Exercise objective>
Reproduce the rows verbatim, starting at the line that contains "You are a computer-use agent. 555x312 pixels." and ending at the line that contains "pyautogui.click(x=370, y=381)", with both of those lines included.

# start of Raw records

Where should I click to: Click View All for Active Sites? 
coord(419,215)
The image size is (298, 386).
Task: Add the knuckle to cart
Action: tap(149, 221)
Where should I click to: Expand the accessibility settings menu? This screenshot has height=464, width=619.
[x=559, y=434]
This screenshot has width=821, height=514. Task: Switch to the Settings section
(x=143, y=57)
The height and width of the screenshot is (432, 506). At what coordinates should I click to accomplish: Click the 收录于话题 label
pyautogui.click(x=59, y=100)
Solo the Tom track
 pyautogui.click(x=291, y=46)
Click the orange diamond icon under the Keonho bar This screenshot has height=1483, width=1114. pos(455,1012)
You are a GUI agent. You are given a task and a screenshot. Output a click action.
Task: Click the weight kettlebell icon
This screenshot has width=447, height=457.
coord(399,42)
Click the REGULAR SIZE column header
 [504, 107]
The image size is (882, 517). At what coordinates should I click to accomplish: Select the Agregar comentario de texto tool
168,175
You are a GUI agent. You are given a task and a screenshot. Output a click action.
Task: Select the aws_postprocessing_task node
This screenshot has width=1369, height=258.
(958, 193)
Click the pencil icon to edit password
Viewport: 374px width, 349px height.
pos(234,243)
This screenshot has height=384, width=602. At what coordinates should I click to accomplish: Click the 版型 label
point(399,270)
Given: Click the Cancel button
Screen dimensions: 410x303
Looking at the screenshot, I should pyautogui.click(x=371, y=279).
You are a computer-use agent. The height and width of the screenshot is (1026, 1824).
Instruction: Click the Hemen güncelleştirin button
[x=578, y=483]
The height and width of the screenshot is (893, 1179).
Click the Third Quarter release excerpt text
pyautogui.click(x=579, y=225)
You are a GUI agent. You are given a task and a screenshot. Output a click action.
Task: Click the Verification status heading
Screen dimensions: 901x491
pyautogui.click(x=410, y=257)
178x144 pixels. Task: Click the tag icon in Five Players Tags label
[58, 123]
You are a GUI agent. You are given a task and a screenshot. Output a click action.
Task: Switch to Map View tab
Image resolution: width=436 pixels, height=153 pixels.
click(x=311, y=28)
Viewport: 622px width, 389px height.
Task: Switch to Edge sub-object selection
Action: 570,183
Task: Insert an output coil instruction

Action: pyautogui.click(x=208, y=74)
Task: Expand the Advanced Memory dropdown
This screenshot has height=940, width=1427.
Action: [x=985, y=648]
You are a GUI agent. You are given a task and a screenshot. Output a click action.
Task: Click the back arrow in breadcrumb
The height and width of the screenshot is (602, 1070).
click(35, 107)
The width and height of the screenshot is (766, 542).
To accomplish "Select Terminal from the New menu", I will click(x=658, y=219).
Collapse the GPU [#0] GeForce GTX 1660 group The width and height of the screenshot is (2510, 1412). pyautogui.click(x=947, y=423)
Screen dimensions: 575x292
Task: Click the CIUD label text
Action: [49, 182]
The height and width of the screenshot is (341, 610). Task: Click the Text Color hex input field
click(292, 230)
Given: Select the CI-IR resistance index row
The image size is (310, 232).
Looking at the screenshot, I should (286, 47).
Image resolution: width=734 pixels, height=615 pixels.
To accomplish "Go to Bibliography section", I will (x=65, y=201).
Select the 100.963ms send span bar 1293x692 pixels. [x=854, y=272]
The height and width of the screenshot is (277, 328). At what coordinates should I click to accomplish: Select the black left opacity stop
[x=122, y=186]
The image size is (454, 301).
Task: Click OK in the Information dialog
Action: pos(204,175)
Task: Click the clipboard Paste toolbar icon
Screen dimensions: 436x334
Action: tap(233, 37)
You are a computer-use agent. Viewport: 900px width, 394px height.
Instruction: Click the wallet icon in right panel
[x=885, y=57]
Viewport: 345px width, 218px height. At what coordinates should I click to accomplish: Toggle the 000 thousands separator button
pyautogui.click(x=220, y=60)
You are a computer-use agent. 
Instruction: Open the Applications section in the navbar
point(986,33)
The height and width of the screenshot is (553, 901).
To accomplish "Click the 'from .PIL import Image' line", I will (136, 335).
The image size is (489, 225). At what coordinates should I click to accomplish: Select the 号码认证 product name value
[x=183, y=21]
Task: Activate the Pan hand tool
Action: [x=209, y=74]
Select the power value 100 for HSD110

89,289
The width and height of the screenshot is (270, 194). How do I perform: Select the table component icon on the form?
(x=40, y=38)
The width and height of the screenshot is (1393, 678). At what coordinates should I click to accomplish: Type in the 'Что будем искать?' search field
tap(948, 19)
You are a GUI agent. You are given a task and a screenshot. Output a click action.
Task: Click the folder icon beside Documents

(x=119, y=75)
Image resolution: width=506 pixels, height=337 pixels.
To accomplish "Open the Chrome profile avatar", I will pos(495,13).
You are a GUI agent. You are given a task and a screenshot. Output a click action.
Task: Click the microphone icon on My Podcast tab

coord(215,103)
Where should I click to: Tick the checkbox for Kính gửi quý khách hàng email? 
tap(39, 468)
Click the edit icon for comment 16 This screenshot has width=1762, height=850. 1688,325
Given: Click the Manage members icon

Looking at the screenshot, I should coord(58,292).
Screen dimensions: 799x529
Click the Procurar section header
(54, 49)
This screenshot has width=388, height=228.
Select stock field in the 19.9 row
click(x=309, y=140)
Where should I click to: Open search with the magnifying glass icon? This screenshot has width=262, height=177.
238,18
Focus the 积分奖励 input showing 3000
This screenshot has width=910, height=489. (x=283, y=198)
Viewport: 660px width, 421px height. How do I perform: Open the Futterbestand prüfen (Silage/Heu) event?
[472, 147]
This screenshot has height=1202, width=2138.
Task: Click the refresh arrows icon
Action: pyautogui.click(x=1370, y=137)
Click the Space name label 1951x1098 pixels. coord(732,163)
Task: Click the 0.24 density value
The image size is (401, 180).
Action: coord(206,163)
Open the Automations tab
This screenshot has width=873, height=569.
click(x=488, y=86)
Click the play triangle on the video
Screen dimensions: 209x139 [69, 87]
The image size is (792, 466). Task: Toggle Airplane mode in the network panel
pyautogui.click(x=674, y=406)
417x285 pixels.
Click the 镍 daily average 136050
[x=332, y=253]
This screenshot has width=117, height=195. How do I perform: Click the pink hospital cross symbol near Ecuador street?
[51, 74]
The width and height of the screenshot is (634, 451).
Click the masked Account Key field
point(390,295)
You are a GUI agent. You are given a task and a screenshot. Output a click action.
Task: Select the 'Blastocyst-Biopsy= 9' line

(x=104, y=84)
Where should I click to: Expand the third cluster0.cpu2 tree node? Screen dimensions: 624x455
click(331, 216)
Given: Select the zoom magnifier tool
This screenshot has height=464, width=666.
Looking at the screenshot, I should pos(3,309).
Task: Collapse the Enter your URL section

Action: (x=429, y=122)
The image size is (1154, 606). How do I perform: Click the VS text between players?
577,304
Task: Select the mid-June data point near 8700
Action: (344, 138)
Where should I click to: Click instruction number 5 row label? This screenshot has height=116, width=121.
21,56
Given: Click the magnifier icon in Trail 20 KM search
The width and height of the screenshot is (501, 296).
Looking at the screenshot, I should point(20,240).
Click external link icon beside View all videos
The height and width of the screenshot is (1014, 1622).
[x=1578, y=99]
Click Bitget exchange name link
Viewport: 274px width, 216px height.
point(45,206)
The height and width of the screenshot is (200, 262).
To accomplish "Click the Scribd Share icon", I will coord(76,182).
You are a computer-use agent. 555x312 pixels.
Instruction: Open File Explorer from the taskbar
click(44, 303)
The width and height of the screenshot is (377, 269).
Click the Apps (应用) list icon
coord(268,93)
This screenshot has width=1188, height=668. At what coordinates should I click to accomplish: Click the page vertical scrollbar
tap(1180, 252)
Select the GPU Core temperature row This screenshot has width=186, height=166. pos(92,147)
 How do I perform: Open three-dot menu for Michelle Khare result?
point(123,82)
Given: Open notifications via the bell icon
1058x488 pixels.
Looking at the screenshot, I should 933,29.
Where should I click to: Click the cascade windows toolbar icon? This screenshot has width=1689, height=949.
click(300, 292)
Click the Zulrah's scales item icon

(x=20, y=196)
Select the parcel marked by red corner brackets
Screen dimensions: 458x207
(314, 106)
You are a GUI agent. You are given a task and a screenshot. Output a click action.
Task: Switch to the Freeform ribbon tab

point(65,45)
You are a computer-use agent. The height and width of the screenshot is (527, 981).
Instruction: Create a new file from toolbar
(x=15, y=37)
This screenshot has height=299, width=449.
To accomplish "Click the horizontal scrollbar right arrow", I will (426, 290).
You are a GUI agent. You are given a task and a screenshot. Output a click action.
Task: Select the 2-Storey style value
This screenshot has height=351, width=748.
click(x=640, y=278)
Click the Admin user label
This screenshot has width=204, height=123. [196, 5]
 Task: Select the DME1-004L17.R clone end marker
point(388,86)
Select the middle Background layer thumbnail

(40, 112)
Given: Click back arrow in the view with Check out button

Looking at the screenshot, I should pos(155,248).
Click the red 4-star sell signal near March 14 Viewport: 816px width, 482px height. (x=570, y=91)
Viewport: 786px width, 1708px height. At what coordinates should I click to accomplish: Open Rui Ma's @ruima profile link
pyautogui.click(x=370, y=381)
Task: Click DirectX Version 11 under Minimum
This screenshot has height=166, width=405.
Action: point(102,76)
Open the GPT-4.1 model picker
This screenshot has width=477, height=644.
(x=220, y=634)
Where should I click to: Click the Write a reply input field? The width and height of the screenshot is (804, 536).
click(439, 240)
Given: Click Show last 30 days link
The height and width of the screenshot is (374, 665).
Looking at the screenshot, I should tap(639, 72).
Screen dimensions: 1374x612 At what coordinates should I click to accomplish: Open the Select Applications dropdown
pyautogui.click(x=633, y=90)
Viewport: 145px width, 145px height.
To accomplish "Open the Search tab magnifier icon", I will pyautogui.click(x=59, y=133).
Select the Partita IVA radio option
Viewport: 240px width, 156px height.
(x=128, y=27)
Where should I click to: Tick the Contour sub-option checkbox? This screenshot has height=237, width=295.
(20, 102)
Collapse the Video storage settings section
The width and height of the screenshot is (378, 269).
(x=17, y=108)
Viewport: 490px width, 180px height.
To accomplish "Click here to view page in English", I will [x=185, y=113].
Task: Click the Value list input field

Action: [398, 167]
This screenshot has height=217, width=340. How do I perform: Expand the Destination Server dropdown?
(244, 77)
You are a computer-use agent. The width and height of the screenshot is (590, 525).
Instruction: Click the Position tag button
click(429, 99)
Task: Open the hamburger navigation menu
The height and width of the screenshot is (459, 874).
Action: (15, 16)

# end of Raw records

Solution for this task>
You are a computer-use agent. 555x312 pixels.
Instruction: Open File Explorer from the taskbar
click(44, 303)
The width and height of the screenshot is (377, 269).
Click the Apps (应用) list icon
coord(268,93)
This screenshot has width=1188, height=668. At what coordinates should I click to accomplish: Click the page vertical scrollbar
tap(1180, 252)
Select the GPU Core temperature row This screenshot has width=186, height=166. pos(92,147)
 How do I perform: Open three-dot menu for Michelle Khare result?
point(123,82)
Given: Open notifications via the bell icon
1058x488 pixels.
Looking at the screenshot, I should 933,29.
Where should I click to: Click the cascade windows toolbar icon? This screenshot has width=1689, height=949.
click(300, 292)
Click the Zulrah's scales item icon

(x=20, y=196)
Select the parcel marked by red corner brackets
Screen dimensions: 458x207
(314, 106)
You are a GUI agent. You are given a task and a screenshot. Output a click action.
Task: Switch to the Freeform ribbon tab

point(65,45)
You are a computer-use agent. The height and width of the screenshot is (527, 981).
Instruction: Create a new file from toolbar
(x=15, y=37)
This screenshot has height=299, width=449.
To accomplish "Click the horizontal scrollbar right arrow", I will (426, 290).
You are a GUI agent. You are given a task and a screenshot. Output a click action.
Task: Select the 2-Storey style value
This screenshot has height=351, width=748.
click(x=640, y=278)
Click the Admin user label
This screenshot has width=204, height=123. [196, 5]
 Task: Select the DME1-004L17.R clone end marker
point(388,86)
Select the middle Background layer thumbnail

(40, 112)
Given: Click back arrow in the view with Check out button

Looking at the screenshot, I should pos(155,248).
Click the red 4-star sell signal near March 14 Viewport: 816px width, 482px height. (x=570, y=91)
Viewport: 786px width, 1708px height. At what coordinates should I click to accomplish: Open Rui Ma's @ruima profile link
pyautogui.click(x=370, y=381)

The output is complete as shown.